**Exercise objective**
The expected output is exactly the lines below, starting at the line with "[Abrir WhatsApp] (376, 2561)" and ending at the line with "أخبار المشاهير (74, 52)", both included; no other line belongs in it.
------------------------------------------------------------------------
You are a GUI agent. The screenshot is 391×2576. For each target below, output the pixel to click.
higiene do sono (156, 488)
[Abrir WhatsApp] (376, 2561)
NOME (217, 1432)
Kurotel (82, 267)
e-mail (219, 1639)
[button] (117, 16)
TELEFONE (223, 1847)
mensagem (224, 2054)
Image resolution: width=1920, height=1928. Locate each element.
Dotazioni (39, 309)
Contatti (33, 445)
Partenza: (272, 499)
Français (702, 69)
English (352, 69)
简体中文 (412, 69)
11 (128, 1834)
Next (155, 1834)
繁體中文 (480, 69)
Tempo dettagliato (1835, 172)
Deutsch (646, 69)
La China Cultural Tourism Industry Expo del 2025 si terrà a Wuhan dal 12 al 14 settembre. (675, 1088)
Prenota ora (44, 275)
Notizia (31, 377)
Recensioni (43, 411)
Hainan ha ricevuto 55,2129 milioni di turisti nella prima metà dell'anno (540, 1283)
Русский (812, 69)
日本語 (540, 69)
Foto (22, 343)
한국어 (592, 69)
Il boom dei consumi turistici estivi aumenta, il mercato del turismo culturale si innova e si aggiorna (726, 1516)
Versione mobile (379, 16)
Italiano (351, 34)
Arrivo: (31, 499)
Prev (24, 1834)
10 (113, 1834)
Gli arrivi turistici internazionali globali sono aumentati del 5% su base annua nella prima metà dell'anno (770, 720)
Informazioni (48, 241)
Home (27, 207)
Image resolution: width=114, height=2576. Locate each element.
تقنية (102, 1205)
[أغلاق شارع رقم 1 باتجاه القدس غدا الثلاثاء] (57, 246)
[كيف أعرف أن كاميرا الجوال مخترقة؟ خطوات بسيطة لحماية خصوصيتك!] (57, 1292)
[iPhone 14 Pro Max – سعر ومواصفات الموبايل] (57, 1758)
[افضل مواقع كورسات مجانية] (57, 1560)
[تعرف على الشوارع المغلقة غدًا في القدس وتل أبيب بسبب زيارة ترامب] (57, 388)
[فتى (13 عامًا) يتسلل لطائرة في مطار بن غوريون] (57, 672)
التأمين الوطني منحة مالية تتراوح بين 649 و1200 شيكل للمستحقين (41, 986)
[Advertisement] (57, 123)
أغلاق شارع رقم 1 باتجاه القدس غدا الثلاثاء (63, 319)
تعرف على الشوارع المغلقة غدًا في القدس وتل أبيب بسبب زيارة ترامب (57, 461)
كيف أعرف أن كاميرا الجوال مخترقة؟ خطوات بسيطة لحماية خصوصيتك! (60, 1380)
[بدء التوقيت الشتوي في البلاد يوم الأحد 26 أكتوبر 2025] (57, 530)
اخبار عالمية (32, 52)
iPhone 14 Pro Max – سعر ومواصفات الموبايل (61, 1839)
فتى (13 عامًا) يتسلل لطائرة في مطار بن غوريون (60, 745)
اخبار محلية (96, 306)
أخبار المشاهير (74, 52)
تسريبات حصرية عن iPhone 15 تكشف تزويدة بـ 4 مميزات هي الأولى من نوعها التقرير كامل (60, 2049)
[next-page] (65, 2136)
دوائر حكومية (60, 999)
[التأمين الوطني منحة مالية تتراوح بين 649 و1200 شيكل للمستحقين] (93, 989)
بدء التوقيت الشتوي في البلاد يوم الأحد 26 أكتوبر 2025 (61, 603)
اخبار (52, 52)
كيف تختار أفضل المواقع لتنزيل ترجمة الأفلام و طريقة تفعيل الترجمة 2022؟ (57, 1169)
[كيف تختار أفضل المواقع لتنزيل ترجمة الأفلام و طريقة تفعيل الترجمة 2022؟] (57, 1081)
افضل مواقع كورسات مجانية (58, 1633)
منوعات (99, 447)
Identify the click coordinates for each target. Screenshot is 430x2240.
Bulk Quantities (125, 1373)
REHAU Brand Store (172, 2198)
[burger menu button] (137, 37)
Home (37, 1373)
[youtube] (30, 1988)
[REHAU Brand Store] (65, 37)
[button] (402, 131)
------------------------------------------------------------------------
**Finished exercise**
[Abrir WhatsApp] (376, 2561)
NOME (217, 1432)
Kurotel (82, 267)
e-mail (219, 1639)
[button] (117, 16)
TELEFONE (223, 1847)
mensagem (224, 2054)
Image resolution: width=1920, height=1928. Locate each element.
Dotazioni (39, 309)
Contatti (33, 445)
Partenza: (272, 499)
Français (702, 69)
English (352, 69)
简体中文 (412, 69)
11 (128, 1834)
Next (155, 1834)
繁體中文 (480, 69)
Tempo dettagliato (1835, 172)
Deutsch (646, 69)
La China Cultural Tourism Industry Expo del 2025 si terrà a Wuhan dal 12 al 14 settembre. (675, 1088)
Prenota ora (44, 275)
Notizia (31, 377)
Recensioni (43, 411)
Hainan ha ricevuto 55,2129 milioni di turisti nella prima metà dell'anno (540, 1283)
Русский (812, 69)
日本語 (540, 69)
Foto (22, 343)
한국어 (592, 69)
Il boom dei consumi turistici estivi aumenta, il mercato del turismo culturale si innova e si aggiorna (726, 1516)
Versione mobile (379, 16)
Italiano (351, 34)
Arrivo: (31, 499)
Prev (24, 1834)
10 (113, 1834)
Gli arrivi turistici internazionali globali sono aumentati del 5% su base annua nella prima metà dell'anno (770, 720)
Informazioni (48, 241)
Home (27, 207)
Image resolution: width=114, height=2576. Locate each element.
تقنية (102, 1205)
[أغلاق شارع رقم 1 باتجاه القدس غدا الثلاثاء] (57, 246)
[كيف أعرف أن كاميرا الجوال مخترقة؟ خطوات بسيطة لحماية خصوصيتك!] (57, 1292)
[iPhone 14 Pro Max – سعر ومواصفات الموبايل] (57, 1758)
[افضل مواقع كورسات مجانية] (57, 1560)
[تعرف على الشوارع المغلقة غدًا في القدس وتل أبيب بسبب زيارة ترامب] (57, 388)
[فتى (13 عامًا) يتسلل لطائرة في مطار بن غوريون] (57, 672)
التأمين الوطني منحة مالية تتراوح بين 649 و1200 شيكل للمستحقين (41, 986)
[Advertisement] (57, 123)
أغلاق شارع رقم 1 باتجاه القدس غدا الثلاثاء (63, 319)
تعرف على الشوارع المغلقة غدًا في القدس وتل أبيب بسبب زيارة ترامب (57, 461)
كيف أعرف أن كاميرا الجوال مخترقة؟ خطوات بسيطة لحماية خصوصيتك! (60, 1380)
[بدء التوقيت الشتوي في البلاد يوم الأحد 26 أكتوبر 2025] (57, 530)
اخبار عالمية (32, 52)
iPhone 14 Pro Max – سعر ومواصفات الموبايل (61, 1839)
فتى (13 عامًا) يتسلل لطائرة في مطار بن غوريون (60, 745)
اخبار محلية (96, 306)
أخبار المشاهير (74, 52)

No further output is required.